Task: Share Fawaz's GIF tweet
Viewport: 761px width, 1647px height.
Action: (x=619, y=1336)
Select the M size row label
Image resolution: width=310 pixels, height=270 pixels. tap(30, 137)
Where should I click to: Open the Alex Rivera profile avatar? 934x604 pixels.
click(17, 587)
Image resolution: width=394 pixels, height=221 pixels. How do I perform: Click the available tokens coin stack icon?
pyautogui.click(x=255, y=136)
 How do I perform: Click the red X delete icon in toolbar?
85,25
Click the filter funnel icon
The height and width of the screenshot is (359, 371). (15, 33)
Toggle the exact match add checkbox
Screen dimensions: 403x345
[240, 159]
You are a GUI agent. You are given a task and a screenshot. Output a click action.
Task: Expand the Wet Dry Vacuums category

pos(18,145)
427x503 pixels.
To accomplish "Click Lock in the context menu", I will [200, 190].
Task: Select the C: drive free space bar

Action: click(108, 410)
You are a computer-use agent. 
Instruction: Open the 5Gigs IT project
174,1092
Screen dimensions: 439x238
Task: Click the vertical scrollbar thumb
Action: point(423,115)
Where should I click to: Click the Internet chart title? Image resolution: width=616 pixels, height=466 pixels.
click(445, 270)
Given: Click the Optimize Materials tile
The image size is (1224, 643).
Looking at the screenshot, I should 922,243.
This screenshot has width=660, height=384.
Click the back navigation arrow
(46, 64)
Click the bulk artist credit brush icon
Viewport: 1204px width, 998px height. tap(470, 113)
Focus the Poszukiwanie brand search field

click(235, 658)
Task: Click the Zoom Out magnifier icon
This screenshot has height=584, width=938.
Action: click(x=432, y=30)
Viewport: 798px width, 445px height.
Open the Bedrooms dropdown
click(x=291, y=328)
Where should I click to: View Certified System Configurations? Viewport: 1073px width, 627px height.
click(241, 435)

Work to complete:
Copy out again, unchanged, the stretch of the material from the line that contains "427x503 pixels." through the line that contains "click(235, 658)", both lines included.

In response:
427x503 pixels.
To accomplish "Click Lock in the context menu", I will [200, 190].
Task: Select the C: drive free space bar

Action: click(108, 410)
You are a computer-use agent. 
Instruction: Open the 5Gigs IT project
174,1092
Screen dimensions: 439x238
Task: Click the vertical scrollbar thumb
Action: point(423,115)
Where should I click to: Click the Internet chart title? Image resolution: width=616 pixels, height=466 pixels.
click(445, 270)
Given: Click the Optimize Materials tile
The image size is (1224, 643).
Looking at the screenshot, I should 922,243.
This screenshot has width=660, height=384.
Click the back navigation arrow
(46, 64)
Click the bulk artist credit brush icon
Viewport: 1204px width, 998px height. tap(470, 113)
Focus the Poszukiwanie brand search field

click(235, 658)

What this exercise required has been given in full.